▸ **TASK PROMPT**: Look through the data below and work out how many lines contain the string "next". Give the number alone.

▸ **SOURCE DATA**:
((

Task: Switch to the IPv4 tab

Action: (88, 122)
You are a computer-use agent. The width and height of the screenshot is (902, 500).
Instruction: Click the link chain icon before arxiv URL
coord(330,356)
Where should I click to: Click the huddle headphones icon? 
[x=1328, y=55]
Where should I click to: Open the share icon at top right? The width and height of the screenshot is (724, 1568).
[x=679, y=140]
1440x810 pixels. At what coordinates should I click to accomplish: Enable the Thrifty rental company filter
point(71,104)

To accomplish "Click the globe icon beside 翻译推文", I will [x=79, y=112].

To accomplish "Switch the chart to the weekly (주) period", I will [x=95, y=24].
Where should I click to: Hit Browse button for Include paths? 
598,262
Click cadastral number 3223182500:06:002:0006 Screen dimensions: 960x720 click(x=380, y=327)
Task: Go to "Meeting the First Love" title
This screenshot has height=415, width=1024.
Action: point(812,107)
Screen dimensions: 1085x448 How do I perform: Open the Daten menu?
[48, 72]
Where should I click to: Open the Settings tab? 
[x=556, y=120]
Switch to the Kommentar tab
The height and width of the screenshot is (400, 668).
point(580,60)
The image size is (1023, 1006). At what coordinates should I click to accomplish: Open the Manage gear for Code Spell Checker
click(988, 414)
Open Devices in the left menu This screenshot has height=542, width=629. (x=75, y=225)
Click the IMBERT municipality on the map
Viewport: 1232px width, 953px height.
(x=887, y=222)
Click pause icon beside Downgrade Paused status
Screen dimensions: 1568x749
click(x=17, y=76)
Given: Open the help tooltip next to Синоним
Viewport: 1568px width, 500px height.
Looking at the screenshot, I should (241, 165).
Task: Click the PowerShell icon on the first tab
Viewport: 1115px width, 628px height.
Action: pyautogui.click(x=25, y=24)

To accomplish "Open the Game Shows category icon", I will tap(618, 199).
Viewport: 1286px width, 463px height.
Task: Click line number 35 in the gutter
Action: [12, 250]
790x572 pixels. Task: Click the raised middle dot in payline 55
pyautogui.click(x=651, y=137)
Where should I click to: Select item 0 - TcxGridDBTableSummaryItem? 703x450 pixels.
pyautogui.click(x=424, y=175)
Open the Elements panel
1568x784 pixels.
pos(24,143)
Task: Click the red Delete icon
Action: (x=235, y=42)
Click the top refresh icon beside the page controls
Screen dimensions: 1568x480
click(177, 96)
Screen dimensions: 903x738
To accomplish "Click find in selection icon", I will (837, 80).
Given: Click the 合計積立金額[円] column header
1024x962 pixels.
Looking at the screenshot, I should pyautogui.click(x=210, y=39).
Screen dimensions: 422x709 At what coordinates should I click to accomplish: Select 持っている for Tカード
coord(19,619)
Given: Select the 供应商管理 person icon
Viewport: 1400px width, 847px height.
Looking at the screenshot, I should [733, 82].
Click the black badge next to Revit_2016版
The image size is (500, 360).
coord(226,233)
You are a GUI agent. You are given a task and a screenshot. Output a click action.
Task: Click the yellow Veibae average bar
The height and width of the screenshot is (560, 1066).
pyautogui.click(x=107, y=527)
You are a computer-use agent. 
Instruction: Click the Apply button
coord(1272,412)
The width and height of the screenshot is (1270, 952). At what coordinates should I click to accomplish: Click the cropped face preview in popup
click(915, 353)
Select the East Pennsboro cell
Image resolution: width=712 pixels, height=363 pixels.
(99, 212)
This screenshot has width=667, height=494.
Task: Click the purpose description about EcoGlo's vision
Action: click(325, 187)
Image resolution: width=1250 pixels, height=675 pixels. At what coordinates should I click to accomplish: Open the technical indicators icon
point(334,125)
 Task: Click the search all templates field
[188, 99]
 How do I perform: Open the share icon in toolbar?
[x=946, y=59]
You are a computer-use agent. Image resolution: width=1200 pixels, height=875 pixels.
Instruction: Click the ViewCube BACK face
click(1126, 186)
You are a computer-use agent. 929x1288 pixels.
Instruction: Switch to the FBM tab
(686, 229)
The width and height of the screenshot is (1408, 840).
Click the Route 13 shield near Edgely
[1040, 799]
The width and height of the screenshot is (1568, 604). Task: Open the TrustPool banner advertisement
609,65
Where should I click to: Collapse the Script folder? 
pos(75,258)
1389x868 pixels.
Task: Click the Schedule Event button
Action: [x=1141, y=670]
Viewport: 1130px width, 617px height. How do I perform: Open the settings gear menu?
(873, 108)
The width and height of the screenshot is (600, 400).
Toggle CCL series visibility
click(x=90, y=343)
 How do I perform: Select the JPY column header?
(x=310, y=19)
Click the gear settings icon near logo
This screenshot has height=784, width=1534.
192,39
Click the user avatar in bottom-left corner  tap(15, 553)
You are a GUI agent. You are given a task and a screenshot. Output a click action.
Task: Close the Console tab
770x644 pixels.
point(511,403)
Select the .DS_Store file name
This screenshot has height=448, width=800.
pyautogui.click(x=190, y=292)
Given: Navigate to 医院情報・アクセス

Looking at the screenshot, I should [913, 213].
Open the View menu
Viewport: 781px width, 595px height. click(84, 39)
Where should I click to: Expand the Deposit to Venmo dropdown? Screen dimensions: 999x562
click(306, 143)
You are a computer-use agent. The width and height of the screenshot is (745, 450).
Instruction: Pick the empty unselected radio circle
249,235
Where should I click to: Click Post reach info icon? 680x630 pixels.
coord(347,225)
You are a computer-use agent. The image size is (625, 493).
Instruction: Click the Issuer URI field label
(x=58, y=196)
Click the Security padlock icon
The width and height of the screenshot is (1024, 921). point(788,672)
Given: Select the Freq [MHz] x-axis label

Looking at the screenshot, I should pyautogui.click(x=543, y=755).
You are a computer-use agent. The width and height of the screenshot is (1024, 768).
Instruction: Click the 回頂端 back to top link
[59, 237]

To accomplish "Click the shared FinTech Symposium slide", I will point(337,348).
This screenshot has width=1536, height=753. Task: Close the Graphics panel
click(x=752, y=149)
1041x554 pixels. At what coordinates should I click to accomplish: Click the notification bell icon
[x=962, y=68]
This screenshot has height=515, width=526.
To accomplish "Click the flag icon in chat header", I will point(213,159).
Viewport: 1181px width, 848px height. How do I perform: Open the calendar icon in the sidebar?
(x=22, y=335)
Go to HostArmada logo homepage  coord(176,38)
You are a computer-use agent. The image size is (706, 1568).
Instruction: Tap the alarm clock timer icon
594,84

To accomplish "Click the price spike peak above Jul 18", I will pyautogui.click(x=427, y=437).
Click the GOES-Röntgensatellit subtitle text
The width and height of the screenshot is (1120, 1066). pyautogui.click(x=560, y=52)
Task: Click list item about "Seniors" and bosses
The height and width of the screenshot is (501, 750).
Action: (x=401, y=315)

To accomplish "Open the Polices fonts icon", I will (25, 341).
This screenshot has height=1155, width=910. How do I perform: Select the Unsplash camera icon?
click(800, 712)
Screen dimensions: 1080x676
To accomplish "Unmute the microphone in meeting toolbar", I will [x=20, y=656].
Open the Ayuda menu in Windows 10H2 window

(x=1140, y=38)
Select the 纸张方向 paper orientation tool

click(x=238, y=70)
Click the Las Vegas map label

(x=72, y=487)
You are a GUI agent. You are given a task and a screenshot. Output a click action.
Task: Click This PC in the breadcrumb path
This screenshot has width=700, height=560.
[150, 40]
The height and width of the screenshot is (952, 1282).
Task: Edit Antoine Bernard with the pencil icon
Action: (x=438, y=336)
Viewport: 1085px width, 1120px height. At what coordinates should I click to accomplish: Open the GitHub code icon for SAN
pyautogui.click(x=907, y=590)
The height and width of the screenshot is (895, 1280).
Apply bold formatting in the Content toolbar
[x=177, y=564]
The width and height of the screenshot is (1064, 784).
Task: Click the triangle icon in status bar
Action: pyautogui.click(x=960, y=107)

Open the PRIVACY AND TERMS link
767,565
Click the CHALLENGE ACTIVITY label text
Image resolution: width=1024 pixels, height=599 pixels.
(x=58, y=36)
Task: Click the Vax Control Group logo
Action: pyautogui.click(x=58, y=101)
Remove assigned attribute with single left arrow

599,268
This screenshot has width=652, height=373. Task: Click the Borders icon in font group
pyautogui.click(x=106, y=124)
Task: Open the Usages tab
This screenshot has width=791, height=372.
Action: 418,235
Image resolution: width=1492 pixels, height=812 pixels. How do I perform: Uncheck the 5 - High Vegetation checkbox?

))

▸ **RESPONSE TO THIS EXERCISE**: 2